Lemon desserts are a lovely way to finish off a meal and this recipe is one of the easiest we’ve come across. It has the perfect balance between citrus and sweet and comes out light and fluffy every time. You can make it in small ovenproof dishes or even in ovenproof teacups if you have them. Finish it off with a dollop of thickened cream and dig in!
- 155g unsalted butter, melted
- 2 tsp lemon rind, finely grated, plus extra zest, to serve
- 80ml (1/3 cup) lemon juice
- 315g (1 1/2 cups) caster sugar
- 115g (3/4 cup) self-raising flour, sifted
- 375ml (1 1/2 cups) milk
- 4 eggs, separated
- Icing sugar mixture, to serve
- Double cream, to serve
1. Preheat oven to 180°C/160°C fan forced.
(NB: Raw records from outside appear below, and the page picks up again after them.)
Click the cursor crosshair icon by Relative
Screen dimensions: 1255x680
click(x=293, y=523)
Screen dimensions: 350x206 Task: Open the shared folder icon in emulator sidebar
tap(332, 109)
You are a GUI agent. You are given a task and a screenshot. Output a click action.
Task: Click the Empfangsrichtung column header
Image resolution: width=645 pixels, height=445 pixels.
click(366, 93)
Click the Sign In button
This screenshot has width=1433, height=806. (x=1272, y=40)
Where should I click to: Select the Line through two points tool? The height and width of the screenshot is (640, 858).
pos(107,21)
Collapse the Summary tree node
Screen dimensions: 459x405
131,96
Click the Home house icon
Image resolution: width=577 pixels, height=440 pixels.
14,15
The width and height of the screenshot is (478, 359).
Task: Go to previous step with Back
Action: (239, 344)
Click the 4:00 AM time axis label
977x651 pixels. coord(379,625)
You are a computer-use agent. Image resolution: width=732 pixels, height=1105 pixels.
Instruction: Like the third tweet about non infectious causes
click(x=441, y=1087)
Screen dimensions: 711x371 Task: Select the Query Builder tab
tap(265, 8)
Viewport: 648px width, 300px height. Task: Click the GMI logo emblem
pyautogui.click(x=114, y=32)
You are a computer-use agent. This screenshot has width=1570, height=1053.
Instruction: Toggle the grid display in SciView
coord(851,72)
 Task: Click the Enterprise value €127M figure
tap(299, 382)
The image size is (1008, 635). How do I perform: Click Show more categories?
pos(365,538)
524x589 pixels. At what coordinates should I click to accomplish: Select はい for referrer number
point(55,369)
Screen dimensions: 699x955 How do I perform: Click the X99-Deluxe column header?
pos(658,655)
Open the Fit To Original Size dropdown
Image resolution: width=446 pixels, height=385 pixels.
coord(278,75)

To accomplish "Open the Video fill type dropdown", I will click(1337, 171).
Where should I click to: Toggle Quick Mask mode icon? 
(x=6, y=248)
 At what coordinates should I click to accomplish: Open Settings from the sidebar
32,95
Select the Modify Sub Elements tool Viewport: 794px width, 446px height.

Grease six 250ml (1 cup) ovenproof dishes.
2. Place the butter, lemon rind, lemon juice, sugar, flour, milk and egg yolks in a bowl. Whisk to combine.
3. Use electric beaters to beat egg whites on high until soft peaks form. Use a metal spoon to fold one-quarter of the egg white into the lemon mixture. Gently fold in the remaining egg white.
4. Spoon mixture into prepared dishes and place in a large baking dish. Pour enough boiling water into baking dish to come halfway up the sides of the smaller dishes. Bake for 25-30 minutes or until golden and just set. Dust with icing sugar, top with cream and sprinkle with extra zest.